=== Extracted material ===
__________
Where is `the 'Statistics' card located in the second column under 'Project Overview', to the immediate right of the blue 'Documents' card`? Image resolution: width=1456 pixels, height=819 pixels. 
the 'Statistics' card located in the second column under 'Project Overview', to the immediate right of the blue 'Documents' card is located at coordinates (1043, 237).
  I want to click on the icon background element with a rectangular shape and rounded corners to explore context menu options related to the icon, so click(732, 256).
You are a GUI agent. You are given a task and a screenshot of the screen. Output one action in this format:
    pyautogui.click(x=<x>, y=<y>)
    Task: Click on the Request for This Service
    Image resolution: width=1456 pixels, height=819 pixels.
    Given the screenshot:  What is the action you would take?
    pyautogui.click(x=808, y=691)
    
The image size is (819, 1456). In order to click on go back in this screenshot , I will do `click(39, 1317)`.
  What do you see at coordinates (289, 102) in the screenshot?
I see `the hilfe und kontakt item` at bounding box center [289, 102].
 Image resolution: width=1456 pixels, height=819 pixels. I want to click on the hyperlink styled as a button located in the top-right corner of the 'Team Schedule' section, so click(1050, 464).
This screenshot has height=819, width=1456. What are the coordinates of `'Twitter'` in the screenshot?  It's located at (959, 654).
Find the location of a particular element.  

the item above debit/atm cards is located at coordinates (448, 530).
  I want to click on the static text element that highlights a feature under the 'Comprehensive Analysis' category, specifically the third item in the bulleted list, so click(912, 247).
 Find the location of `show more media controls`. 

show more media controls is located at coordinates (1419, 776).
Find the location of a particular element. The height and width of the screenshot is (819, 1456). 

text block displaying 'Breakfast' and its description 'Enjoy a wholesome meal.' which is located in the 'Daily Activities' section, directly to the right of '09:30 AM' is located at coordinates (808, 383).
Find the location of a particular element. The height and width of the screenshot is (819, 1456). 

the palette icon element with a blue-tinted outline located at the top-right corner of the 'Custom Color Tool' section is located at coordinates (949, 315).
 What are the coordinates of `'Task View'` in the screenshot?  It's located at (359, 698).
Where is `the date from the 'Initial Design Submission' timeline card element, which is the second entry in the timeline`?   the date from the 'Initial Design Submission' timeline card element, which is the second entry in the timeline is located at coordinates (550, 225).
__________
=== Goal of the exercise ===
Update everything from the line containing "This screenshot has" down to the end of the records by changing "particular element" to "specific element", and give back only those lines, otherwise unchanged.

=== Response to this exercise ===
This screenshot has height=819, width=1456. What are the coordinates of `'Twitter'` in the screenshot?  It's located at (959, 654).
Find the location of a specific element.  

the item above debit/atm cards is located at coordinates (448, 530).
  I want to click on the static text element that highlights a feature under the 'Comprehensive Analysis' category, specifically the third item in the bulleted list, so click(912, 247).
 Find the location of `show more media controls`. 

show more media controls is located at coordinates (1419, 776).
Find the location of a specific element. The height and width of the screenshot is (819, 1456). 

text block displaying 'Breakfast' and its description 'Enjoy a wholesome meal.' which is located in the 'Daily Activities' section, directly to the right of '09:30 AM' is located at coordinates (808, 383).
Find the location of a specific element. The height and width of the screenshot is (819, 1456). 

the palette icon element with a blue-tinted outline located at the top-right corner of the 'Custom Color Tool' section is located at coordinates (949, 315).
 What are the coordinates of `'Task View'` in the screenshot?  It's located at (359, 698).
Where is `the date from the 'Initial Design Submission' timeline card element, which is the second entry in the timeline`?   the date from the 'Initial Design Submission' timeline card element, which is the second entry in the timeline is located at coordinates (550, 225).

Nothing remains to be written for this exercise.